Les bandes de Saturne, dont le parallèlisme avec son anneau fait voir, que ce qui les cause est élevé au-dessus de la surface de cette Planete à une assez grande distance, pour que leur courbure ne soit que peu ou point sensible, prouvent indubitablement, que Saturne est environné d'une Atmosphére beaucoup plus vaste que la nôtre. Mais en supposant, comme ci-dessus, que cet anneau n'est composé, que d'une infinité de Satellites, il ne sera pas nécessaire de l'étendre jusque-là. Cependant quelque vaste que soit cette Atmosphére, il faut qu'elle soit incomparablement plus transparente que la nôtre, puisque les Fixes que l'on voit quelquefois entre les anses & le corps de Saturne, n'y souffrent jamais ni réfraction, ni changement de figure, comme dans les autres Atmosphéres.

C'est une chose fort remarquable, que parmi les 5 Satellites de Saturne, il y en a quatre, qui font leurs révolutions dans le plan même de son anneau, & que le cinquième est le seul, qui suive une route particuliére. Ce dernier n'a que 15 à 16 degrés d'inclinaison de son orbite à celle de Saturne, au lieu que les 4 autres circulent dans un plan incliné à celui de leur Planete principale de 30 deg. ou davantage. Aussi ses nœuds sont-ils un peu différens de ceux des autres. Ceux-ci ont les mêmes nœuds, que l'anneau, savoir au 19 degré 45 min. des Poissons & de la Vierge; mais le dernier coupe l'orbite de Saturne environ quinze degrés plutôt, savoir au quatrième, ou au cinquième degré des mêmes Signes.

Ralentissement du mouvement de Saturne.

Avant que de quitter Saturne, il faut remarquer une autre particularité de son mouvement qu'on n'a point encore observée à l'égard des autres Planetes. Toutes les plus anciennes Observations étant comparées entr'elles, ainsi qu'avec les modernes, nous donnent son moyen mouvement annuel de 12 degrés 13 minutes, & 33 à 36 secondes, au plus. Mais les modernes seules, comparées les unes avec les autres, donnent ce même mouvement diminué de quelques secondes, savoir de 12 degrés 13 min. & 20 à 29 secondes par an. On a encore observé d'autres petites inégalitez dans le mouvement de Saturne depuis Tycho-Brahé; mais qui ne laissent pas de s'accorder toutes à nous faire voir, que son moyen mouvement est moins prompt à présent, que du tems des Chaldéens & des Egyptiens. Mr. Cassini a prouvé cela incontestablement, en comparant les observations modernes, ainsi que celles de Ptolomée, avec une observation fort ancienne faite le 1. Mars de l'année 4485 de la Période Julienne, dans un Mémoire présenté à l'Académie le 10. Janvier 1728.

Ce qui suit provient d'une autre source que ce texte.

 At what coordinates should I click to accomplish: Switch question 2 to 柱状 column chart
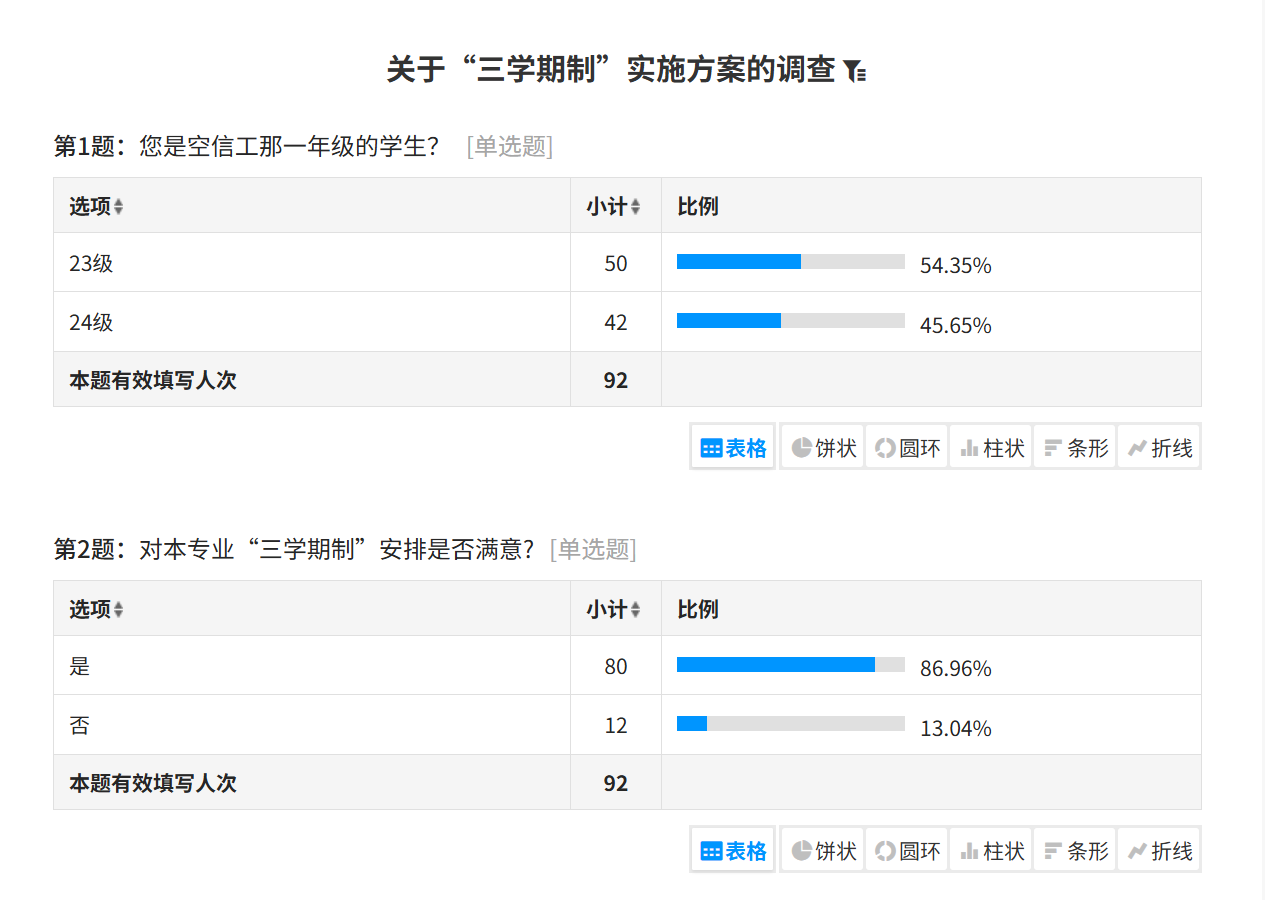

Quoique Neuton ait prouvé que, lorsque Jupiter est le plus près de Saturne qu'il est possible, il dérange sensiblement le mouvement de cette Planete, néanmoins le ralentissement du mouvement de celui-ci est trop sensible, & d'une nature trop différente de ce qu'elle devroit être, pour en accuser seulement Jupiter. En effet, s'il n'y avoit pas d'autres corps qui y contribuassent, comment se pourroit-il faire que, dans les plus grandes proximités de ces Planetes, le mouvement de Saturne fût tantôt accéléré, & tantôt retardé, comme le démontrent les observations rapportées par Mr. Cassini?

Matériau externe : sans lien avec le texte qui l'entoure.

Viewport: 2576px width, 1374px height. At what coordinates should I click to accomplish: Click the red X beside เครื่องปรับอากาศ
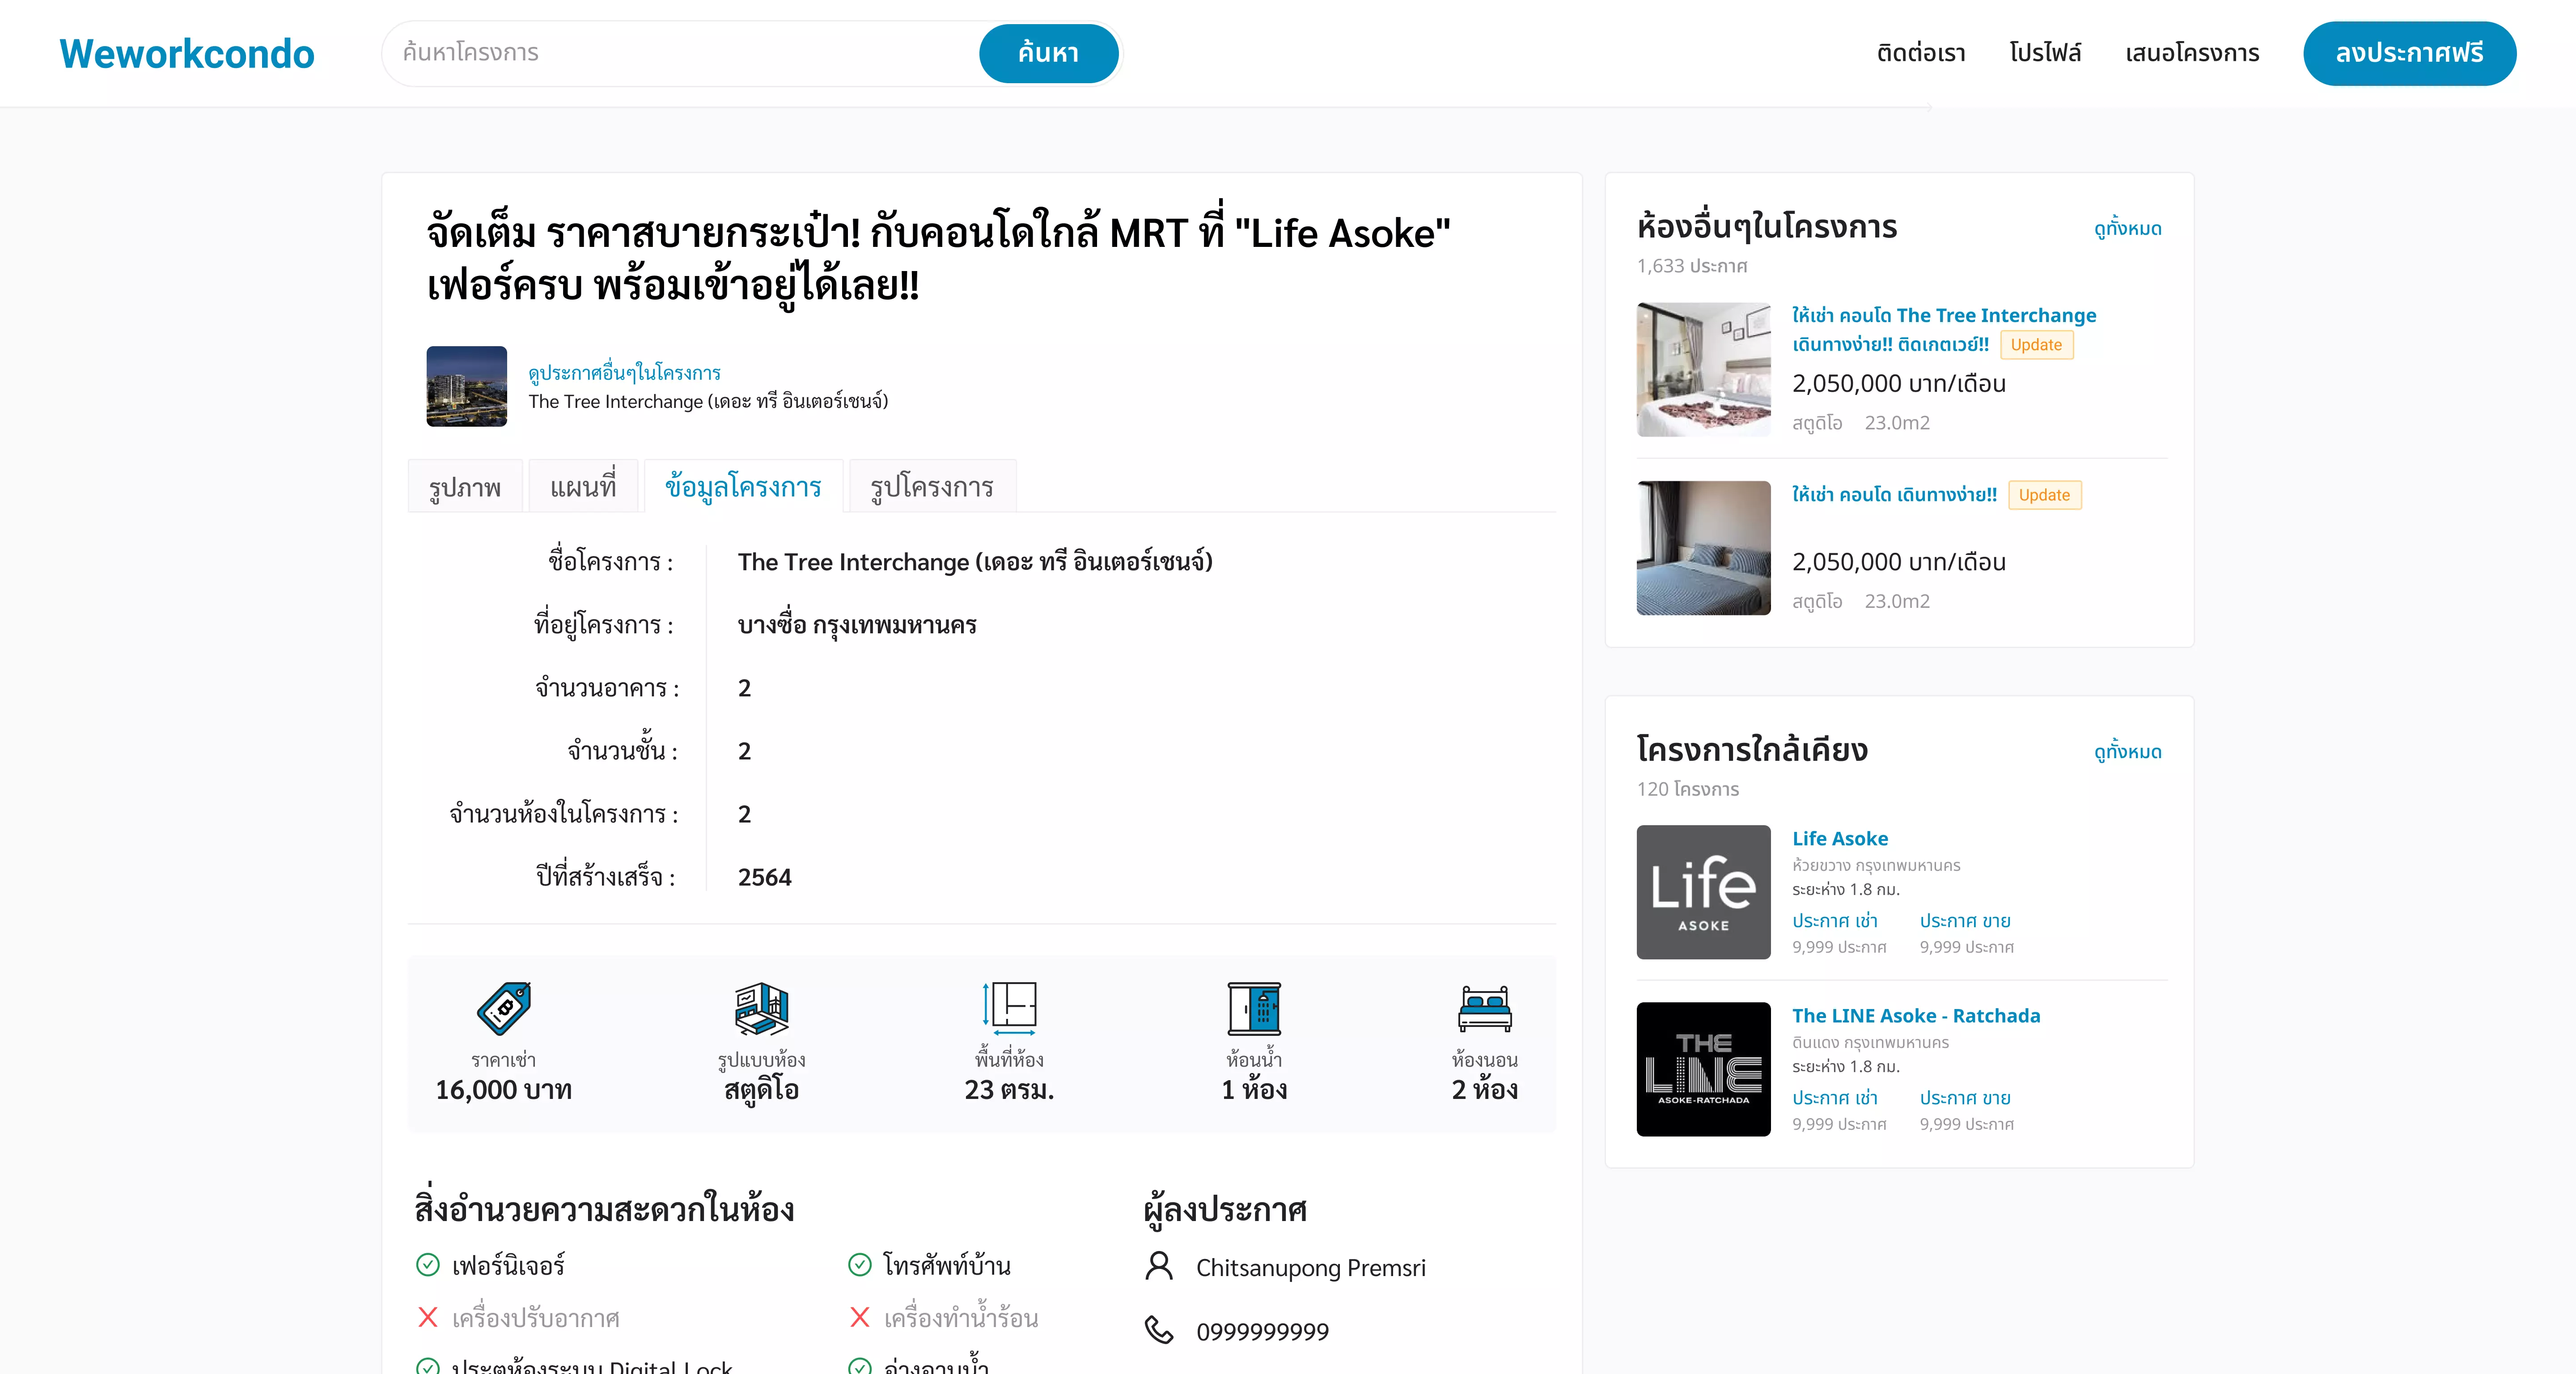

Je crois donc que le ralentissement du mouvement qu'éprouve Saturne beaucoup plus sensiblement que toutes les autres Planetes, est causé par l'attraction de plusieurs Cometes, qui font leurs traverses dans les immenses Régions de l'Univers au-delà de lui. Leur nombre & leur grandeur sont assez considérables pour pouvoir être sensible à l'égard de la pesanteur de Saturne sur le Soleil, qui n'est que la 90me. partie de l'attraction de la Terre vers le centre de notre Systême. Aussi les inégalités de ce ralentissement s'expliquent-elles bien plus commodément par les différentes proximités des Cometes, que par toute autre cause; & si les Planetes inférieures se sentent moins que Saturne de leur approchement, c'est parce que la force attractive du Soleil est bien plus forte que celle des Cometes dans les Régions inférieures, que dans celle de Saturne, comme nous l'avons déja dit.